Laurie Bagwell, a retired state worker and restaurant owner, objected to the water and sewer increases saying, "When you touch water and sewer, you touch everyone."

She said she understands that the city needs more money to balance the budget.

"We're looking for you to assure us that all the rocks were looked at first," she said.

Werner said the city will face substantial increases in costs from programs pushed down to local governments by Gov.
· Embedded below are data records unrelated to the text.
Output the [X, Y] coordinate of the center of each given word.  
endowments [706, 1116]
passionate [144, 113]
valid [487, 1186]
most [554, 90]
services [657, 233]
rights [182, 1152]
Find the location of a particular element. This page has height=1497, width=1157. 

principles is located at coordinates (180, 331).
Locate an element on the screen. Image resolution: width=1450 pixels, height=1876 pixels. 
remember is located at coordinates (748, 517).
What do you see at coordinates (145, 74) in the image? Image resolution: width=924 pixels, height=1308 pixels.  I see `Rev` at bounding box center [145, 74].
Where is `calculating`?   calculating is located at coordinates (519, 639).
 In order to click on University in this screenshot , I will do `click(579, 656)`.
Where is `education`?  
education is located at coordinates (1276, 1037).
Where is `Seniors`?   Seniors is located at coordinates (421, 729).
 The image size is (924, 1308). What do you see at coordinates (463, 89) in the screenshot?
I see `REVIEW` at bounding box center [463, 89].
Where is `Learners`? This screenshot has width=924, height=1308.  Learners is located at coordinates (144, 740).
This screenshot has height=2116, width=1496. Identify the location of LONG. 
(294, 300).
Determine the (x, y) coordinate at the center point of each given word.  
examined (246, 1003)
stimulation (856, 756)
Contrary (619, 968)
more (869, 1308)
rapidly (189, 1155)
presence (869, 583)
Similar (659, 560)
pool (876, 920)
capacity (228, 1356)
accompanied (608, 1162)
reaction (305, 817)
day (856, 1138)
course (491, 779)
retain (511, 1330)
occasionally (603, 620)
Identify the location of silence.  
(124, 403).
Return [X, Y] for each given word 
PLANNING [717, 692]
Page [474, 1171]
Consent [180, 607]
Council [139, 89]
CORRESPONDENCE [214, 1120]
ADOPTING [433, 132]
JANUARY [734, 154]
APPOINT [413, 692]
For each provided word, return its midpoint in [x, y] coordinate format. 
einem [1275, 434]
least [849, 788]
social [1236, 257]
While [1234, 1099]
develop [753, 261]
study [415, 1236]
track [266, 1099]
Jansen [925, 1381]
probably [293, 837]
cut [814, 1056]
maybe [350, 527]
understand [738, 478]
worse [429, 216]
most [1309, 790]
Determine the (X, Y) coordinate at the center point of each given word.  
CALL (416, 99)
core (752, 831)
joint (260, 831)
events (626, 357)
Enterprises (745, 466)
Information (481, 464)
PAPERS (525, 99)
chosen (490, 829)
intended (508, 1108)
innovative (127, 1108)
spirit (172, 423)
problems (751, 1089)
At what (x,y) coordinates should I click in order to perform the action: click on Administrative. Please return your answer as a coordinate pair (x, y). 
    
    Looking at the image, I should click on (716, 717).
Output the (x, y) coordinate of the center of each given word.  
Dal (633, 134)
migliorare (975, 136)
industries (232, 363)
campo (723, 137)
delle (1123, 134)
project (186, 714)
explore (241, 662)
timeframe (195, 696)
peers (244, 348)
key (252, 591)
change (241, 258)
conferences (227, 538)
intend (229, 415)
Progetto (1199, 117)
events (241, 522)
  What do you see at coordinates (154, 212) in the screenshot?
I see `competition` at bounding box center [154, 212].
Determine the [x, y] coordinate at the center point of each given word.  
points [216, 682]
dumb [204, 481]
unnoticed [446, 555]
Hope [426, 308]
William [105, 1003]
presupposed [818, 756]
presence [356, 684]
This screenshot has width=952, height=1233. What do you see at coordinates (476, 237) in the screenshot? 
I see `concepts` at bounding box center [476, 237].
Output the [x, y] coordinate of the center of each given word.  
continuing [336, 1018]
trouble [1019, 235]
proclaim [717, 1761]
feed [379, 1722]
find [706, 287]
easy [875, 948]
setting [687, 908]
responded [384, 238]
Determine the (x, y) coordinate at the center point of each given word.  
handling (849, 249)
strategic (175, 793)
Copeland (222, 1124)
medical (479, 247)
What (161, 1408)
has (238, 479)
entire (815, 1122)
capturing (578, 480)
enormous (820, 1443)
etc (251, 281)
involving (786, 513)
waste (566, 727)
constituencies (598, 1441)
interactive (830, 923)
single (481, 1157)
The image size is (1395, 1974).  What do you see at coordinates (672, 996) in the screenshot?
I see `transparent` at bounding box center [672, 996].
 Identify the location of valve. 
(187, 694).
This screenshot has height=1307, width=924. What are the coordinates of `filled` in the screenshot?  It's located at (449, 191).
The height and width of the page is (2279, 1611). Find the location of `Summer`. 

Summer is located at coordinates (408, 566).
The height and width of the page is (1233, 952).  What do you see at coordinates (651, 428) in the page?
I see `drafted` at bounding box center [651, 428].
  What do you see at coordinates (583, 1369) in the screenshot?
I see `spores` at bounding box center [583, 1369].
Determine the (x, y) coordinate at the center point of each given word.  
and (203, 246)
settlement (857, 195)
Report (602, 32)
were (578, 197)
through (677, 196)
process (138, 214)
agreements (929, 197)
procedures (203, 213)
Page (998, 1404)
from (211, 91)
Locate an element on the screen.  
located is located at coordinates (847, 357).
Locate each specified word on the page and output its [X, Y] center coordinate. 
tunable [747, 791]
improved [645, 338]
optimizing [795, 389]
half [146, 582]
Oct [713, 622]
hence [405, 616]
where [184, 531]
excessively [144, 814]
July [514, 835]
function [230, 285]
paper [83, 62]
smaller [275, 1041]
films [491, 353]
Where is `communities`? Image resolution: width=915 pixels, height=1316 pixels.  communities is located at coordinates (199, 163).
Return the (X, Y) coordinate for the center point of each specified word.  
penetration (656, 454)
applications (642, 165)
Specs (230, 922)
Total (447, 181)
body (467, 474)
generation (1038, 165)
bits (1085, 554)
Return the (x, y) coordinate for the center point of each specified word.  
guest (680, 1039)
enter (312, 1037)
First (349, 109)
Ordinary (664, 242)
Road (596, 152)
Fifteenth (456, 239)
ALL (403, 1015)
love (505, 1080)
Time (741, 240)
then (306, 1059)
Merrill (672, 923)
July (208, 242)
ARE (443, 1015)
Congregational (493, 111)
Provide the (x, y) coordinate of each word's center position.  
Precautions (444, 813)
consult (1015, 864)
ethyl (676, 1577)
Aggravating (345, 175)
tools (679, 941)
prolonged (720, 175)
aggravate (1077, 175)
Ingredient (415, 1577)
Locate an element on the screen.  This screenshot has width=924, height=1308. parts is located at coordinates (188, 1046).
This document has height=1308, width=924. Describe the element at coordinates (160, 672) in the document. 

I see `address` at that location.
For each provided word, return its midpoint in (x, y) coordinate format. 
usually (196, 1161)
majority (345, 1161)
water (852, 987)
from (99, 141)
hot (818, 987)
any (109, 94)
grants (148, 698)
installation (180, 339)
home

Brian Sandoval and the 2011 Legislature. Those programs include housing, rural children's mental health, tuberculosis and sexually transmitted disease prevention, youth parole detention, rural child protective services and pre-sentence investigation costs, among others.

Supervisor John McKenna voted against raising the water and sewer rates to cover the cost of what the state is forcing the locals to pay for.

"I don't think we should encourage what happened by bailing out the state, and I don't know that many seniors can afford the increases," he said.

He was joined by Supervisor Shelly Aldean, but the increases were approved 3-2 with Mayor Bob Crowell, Karen Abowd and Molly Walt supporting the increases.

The measures implementing the increases must all return to the board at its next meeting for final approval before they take effect.

As approved they include:

• A 14 percent increase in the cost of sewer services to help pay for sewer system relocations necessitated by the freeway bypass project - about $3.48 a month to the residential customer.

• A 5 percent increase in water service rates, mostly for debt service on freeway drainage projects -- about $1.14 a month per household.

• A 1 percent increase in the electric utility franchise fee and a half-percent increase in the natural gas fee -- a combined $2.50 a month.

• An increase of $3 per ton to dump at the Carson City landfill.

The board rejected a recommended 1 percent increase in the Right of Way Toll charge for both water and sewer bills, which Providenti said will leave a $175,000-$200,000 hole in the General Fund budget.

In addition, the board delayed implementation of the water and sewer increases by a month until Oct. 1, but Providenti said he didn't know how much that would reduce revenues by.